Odpowiadając na pytanie zawarte w oświadczeniu, wskazać należy, że projekt ustawy o zmianie ustawy - Kodeks postępowania cywilnego, ustawy - Kodeks rodzinny i opiekuńczy, ustawy o postępowaniu przed sądami administracyjnymi oraz ustawy o świadczeniu przez prawników zagranicznych pomocy prawnej na terytorium Rzeczypospolitej Polskiej (druk nr 715) został skierowany do Komisji Nadzwyczajnej do Spraw Zmian w Kodyfikacjach. Komisja ta powołała Podkomisję Nadzwyczajną do spraw zmian w Kodeksie postępowania cywilnego. W chwili obecnej przedmiotowy projekt jest przedmiotem prac tej Podkomisji - w dniu 27 marca 2007 r. ma odbyć się jej kolejne posiedzenie, na którym najprawdopodobniej zakończy się rozpatrywanie projektu.

Z wyrazami szacunku

z upoważnienia

MINISTRA SPRAWIEDLIWOŚCI

Beata Kempa

Sekretarz Stanu

* * *

Oświadczenie senatora Jarosława Laseckiego złożone na 27. posiedzeniu Senatu:

Oświadczenie skierowane do sekretarza stanu w Ministerstwie Rozwoju Regionalnego Władysława Ortyla

Szanowny Panie Ministrze!

W związku ze staraniami czynionymi przez miasto Częstochowa i Urząd Gminy Rędziny, mającymi na celu przejęcie terenów Lotniska Rudniki oraz odtworzenie na jego terenach lotniska regionalnego, proszę o odpowiedź na następujące pytania.

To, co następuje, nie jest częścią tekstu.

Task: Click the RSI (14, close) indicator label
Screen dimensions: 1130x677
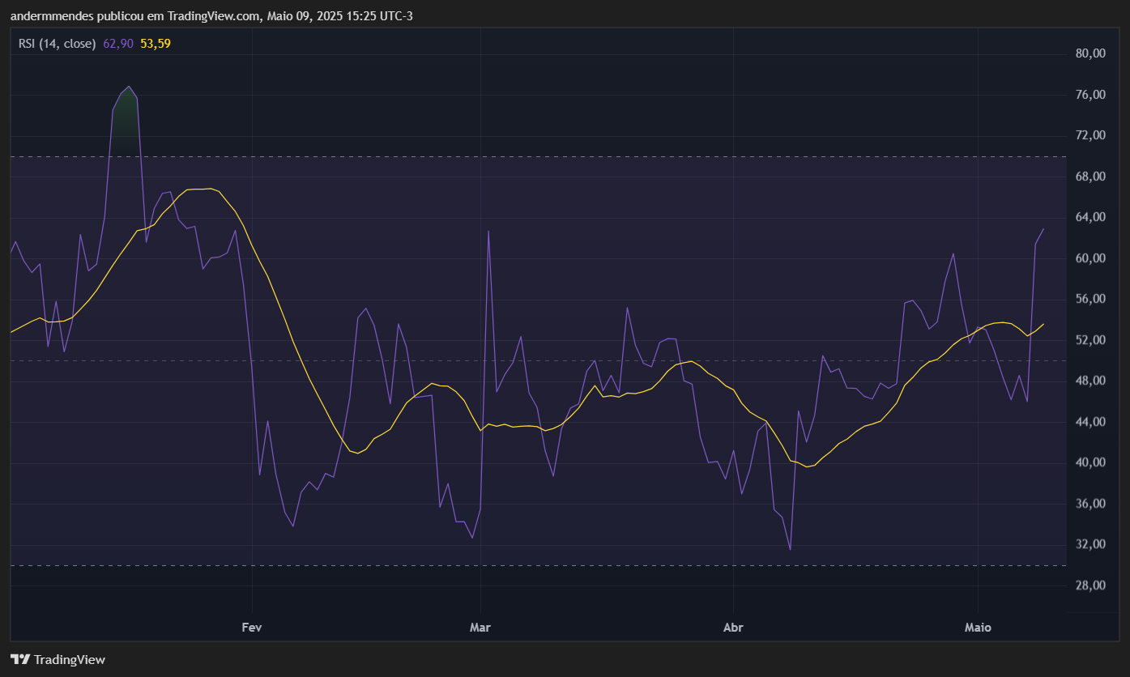Action: [x=57, y=44]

Po pierwsze, jakie parametry powinien spełniać projekt finansowy utworzenia lotniska regionalnego, aby gmina mogła ubiegać się o dofinansowanie z puli środków zarezerwowanych w budżecie państwa na 2007 r. na rozwój lotnisk regionalnych?

Po drugie, w jakiej wysokości takie dofinansowanie jest teoretycznie możliwe?

Po trzecie, z jakich innych środków czy też dotacji i może skorzystać gmina, chcąc przeznaczyć je na rozwój Lotniska Regionalnego Rudniki? W jakiej teoretycznie wysokości?

Dziękuję za udzielenie odpowiedzi na moje pytania.

Z wyrazami szacunku

Jarosław W. Lasecki

Odpowiedź ministra rozwoju regionalnego:

Warszawa, 26 marca 2007 r.

Pan
Bogdan Borusewicz
Marszałek Senatu

Szanowny Panie Marszałku,

W odpowiedzi na pismo z dnia 20 lutego br., znak: BPS/DSK-043-131/07 w sprawie oświadczenia złożonego przez senatora Jarosława Laseckiego podczas 27 posiedzenia Senatu Rzeczypospolitej Polskiej w dniu 8 lutego 2007 r. odnośnie utworzenia lotniska regionalnego Rudniki uprzejmie informuję co następuje.

W ustawie budżetowej na rok 2007 /Dz. U. nr 15, poz. 90/ zał nr 2, poz. 8 w części 83 rezerwy celowej ujęto m.in. pozycję "na rozbudowę i modernizację lotnisk regionalnych do 100 mln zł." Ministerstwo Rozwoju Regionalnego zwróciło się z prośbą do Ministra Transportu o wypracowanie kryteriów dofinansowania lotnisk regionalnych w roku budżetowym 2007 określających wymagania techniczne i finansowe oraz o opracowanie wykazu lotnisk, które spełniałyby te warunki i mogłyby być beneficjentami środków określonych w ustawie budżetowej. Zamiarem ministerstwa jest aby wydatki przeznaczone na budowę i modernizację lotnisk były realizowane za pośrednictwem kontraktów wojewódzkich, nad którymi trwają intensywne prace.

Ponadto wg danych uzyskanych z Ministerstwa Transportu wynika, że lotnisko Rudniki nie figuruje w Krajowym Rejestrze Lotnisk, który obejmuje 53 lotniska cywilne o różnym standardzie i przeznaczeniu i znajduje się jeszcze pod zarządem wojskowym.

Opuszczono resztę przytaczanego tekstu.